Paulo Vilanculo"
Historicamente os ciganos, referem-se a pessoas nómadas de uma comunidade em mobilidade constante que cruzam fronteiras, num tormento da rejeição institucional, de resistência à exclusão social, num forte encanto de apego à oralidade cultural, buscando espaço de dignidade e sua identidade. Uma "vida cigana", descreve uma existência instável, marcada por deslocamentos forçados, ausência de segurança e constante busca por pertença, ainda que envolta a força de resiliência e desejo de liberdade, em muitos casos, trata-se de uma resposta histórica à perseguição, marginalização e preconceito enfrentados por séculos.

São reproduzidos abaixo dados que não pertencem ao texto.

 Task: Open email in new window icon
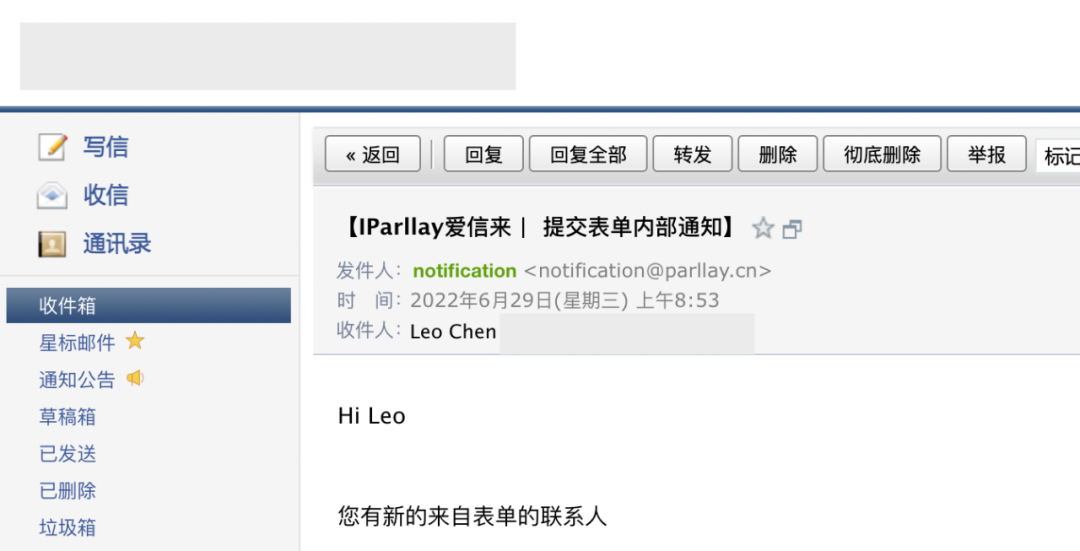coord(792,229)
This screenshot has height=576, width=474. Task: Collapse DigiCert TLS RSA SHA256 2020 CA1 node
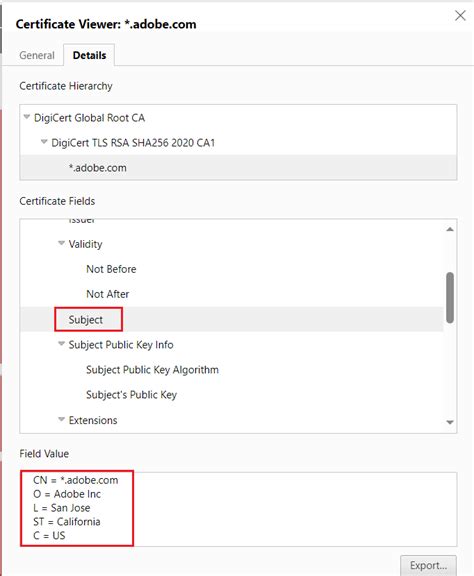[44, 142]
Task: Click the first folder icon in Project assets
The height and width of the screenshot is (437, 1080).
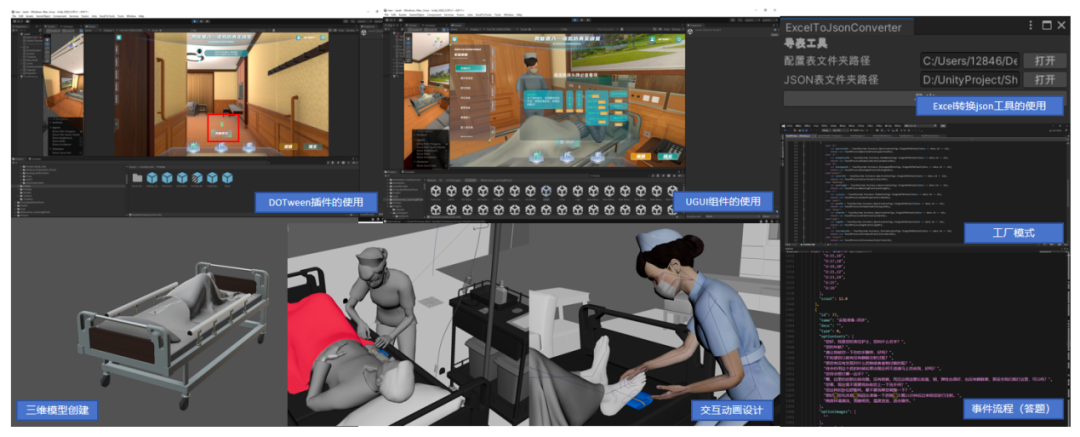Action: point(138,178)
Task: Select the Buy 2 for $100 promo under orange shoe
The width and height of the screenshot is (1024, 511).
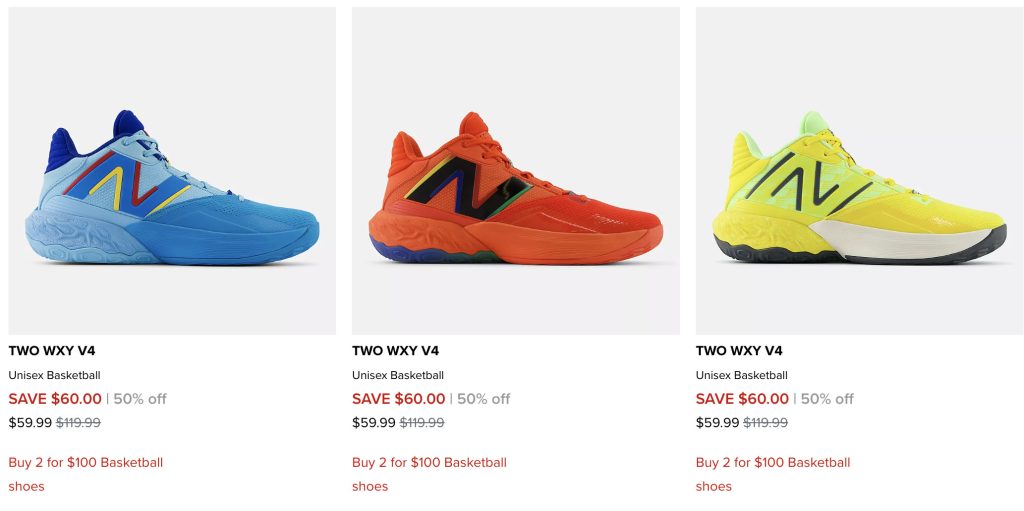Action: pos(429,463)
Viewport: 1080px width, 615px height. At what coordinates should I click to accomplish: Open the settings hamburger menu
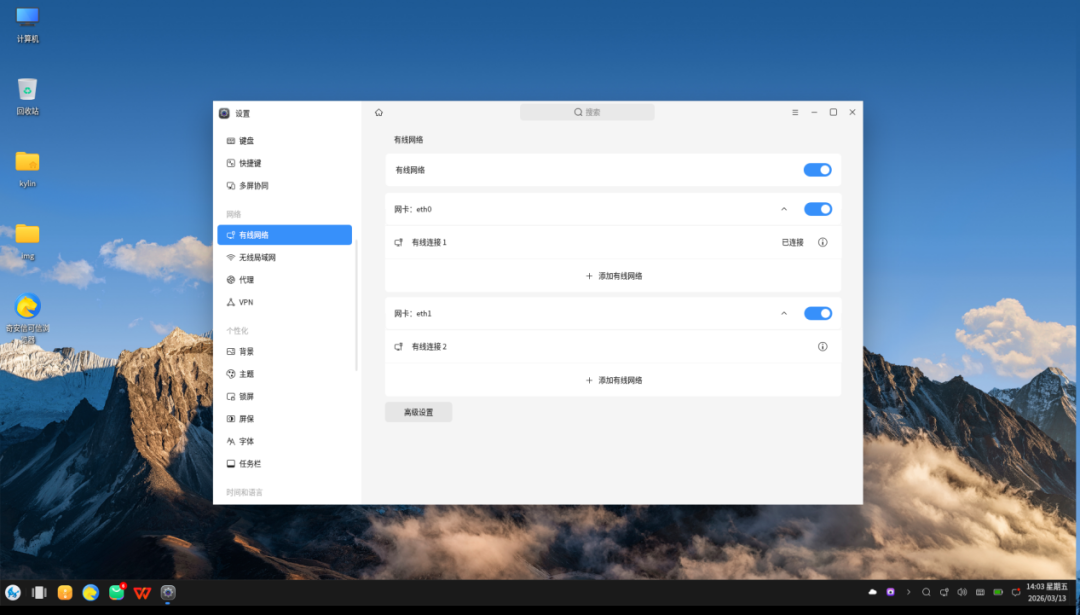(795, 112)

Enquanto os ciganos percorrem terras à procura de aceitação e liberdade, não por mero capricho, mas pela histórica rejeição imposta pelos poderes instituídos, Singano, também se movimentou para a cidade da Beira, longe de representar apenas uma deslocação geográfica, ilustra uma travessia carregada de mistério em que, em vez de se deslocar como um homem político livre, a presença de Singano na Beira, foi vigiada, num país onde a linha entre crime e perseguição política é cada vez mais visível, sobretudo onde para quem ousar pensar diferente, o Estado, em vez de lhe responder no campo das ideias, parece optar por mecanismos obscuros de dissuasão, a detenção, cadeia ou desaparecimento, carregada de suspeitas vagas num padrão histórico de criminalização de opositores fora do eixo tradicional. Não é novidade em Moçambique que novos partidos e movimentos cidadãos que escapam ao controlo da lógica tradicional sejam perseguidos.

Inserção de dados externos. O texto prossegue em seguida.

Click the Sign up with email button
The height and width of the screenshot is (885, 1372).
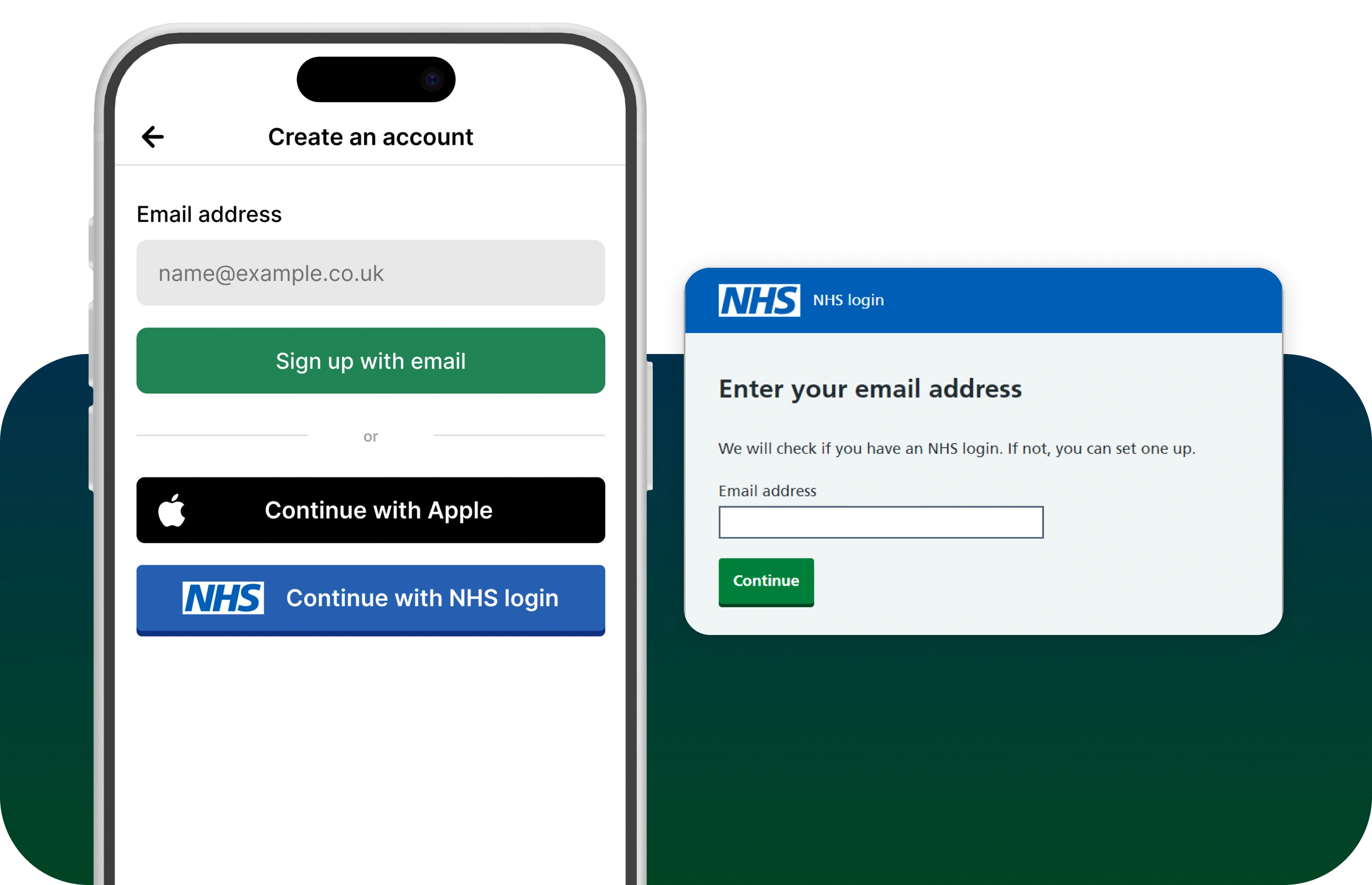tap(371, 361)
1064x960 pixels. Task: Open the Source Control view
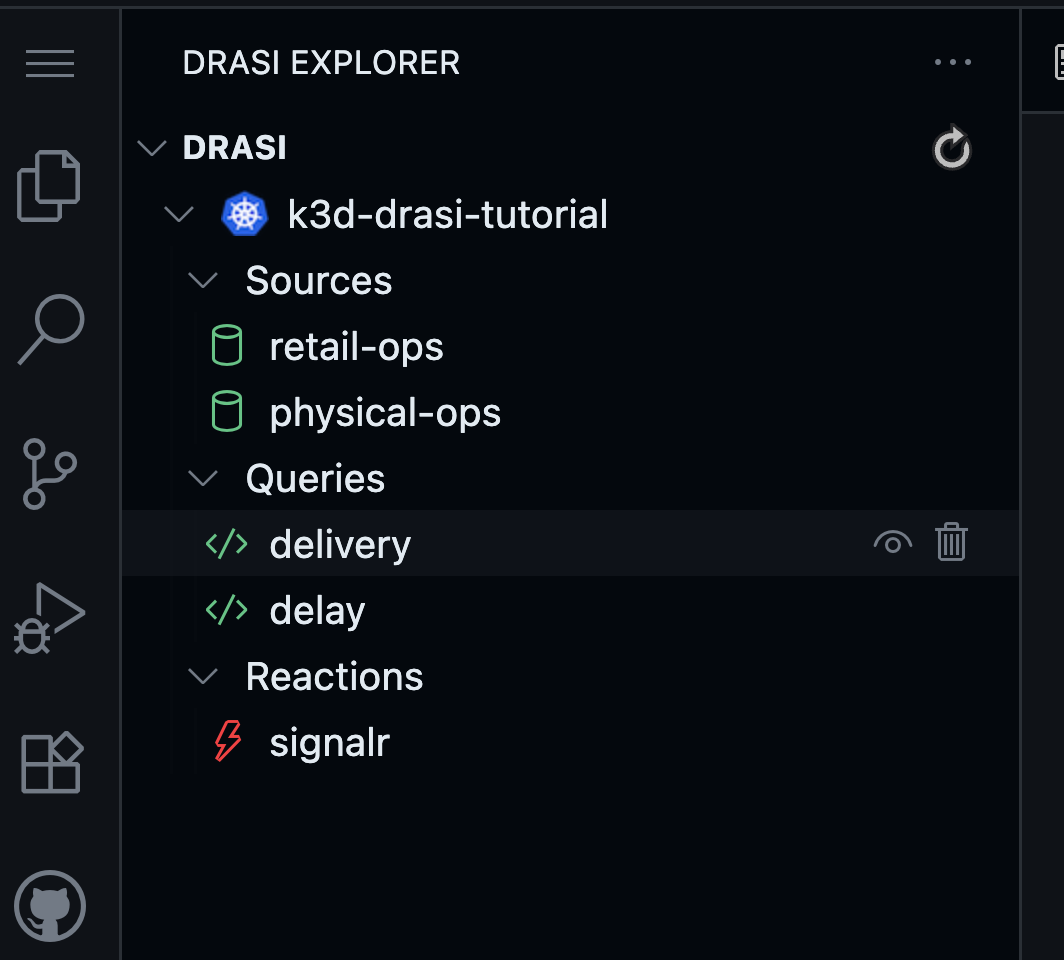point(50,473)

Singano é descrito por discursos não-alinhados, num país onde se teme o poder da palavra mais do que o da bala, a sua voz tornou-se insuportável para alguns. Desde que se anunciou como voz de oposição, com uma retórica provocadora, desafiando tanto o status quo quanto os pactos de silêncio dentro do sistema político moçambicano, Singano passou a ser visto mais como uma ameaça do que como um concorrente legítimo. Os seus discursos, inflamados, mas fundamentados, tocaram em nervos expostos da corrupção, impunidade, nepotismo e o desmantelamento da democracia real em Moçambique. De certo ponto, os seus cânticos, tanto em forma de discursos quanto de metáforas sociais, ameaçam justamente porque falam uma linguagem que o povo entende crua, directa e sem rodeios.
Depois da detenção insólita durante uma recolha “oficial” à cadeia, no episódio da sua detenção em contexto confuso, que já deixava no ar a sensação de que forças não declaradas operam para neutralizar a sua influência, Singano, como rosto visível e combatível tornou-se num alvo simbólico e estratégico. O mais recente capítulo ainda mais sombrio, que só reforça o espectro de um país disposto a tudo para silenciar vozes incómodas no destino resultou no seu rapto. Este rapto pode ser interpretado como uma mensagem contra a ousadia do Singano, pelo modo como se deu, a falta de prontidão das autoridades para esclarecer o caso, sem explicação pública convincente, e com silêncios cúmplices das autoridades, a ausência de conferências de imprensa e o silêncio ensurdecedor dos partidos históricos agravam a sensação de cumplicidade ou, no mínimo, negligência calculada, aponta para um acto com conotações políticas. Não se trata de um simples rapto comum, mas sim, pode se trata de uma tentativa clara de intimidação, silenciamento e desmobilização do projecto de Singano. Mais do que um ataque ao indivíduo, pode se trata de um aviso para os que ousarem desafiar os pactos de silêncio e corrupção.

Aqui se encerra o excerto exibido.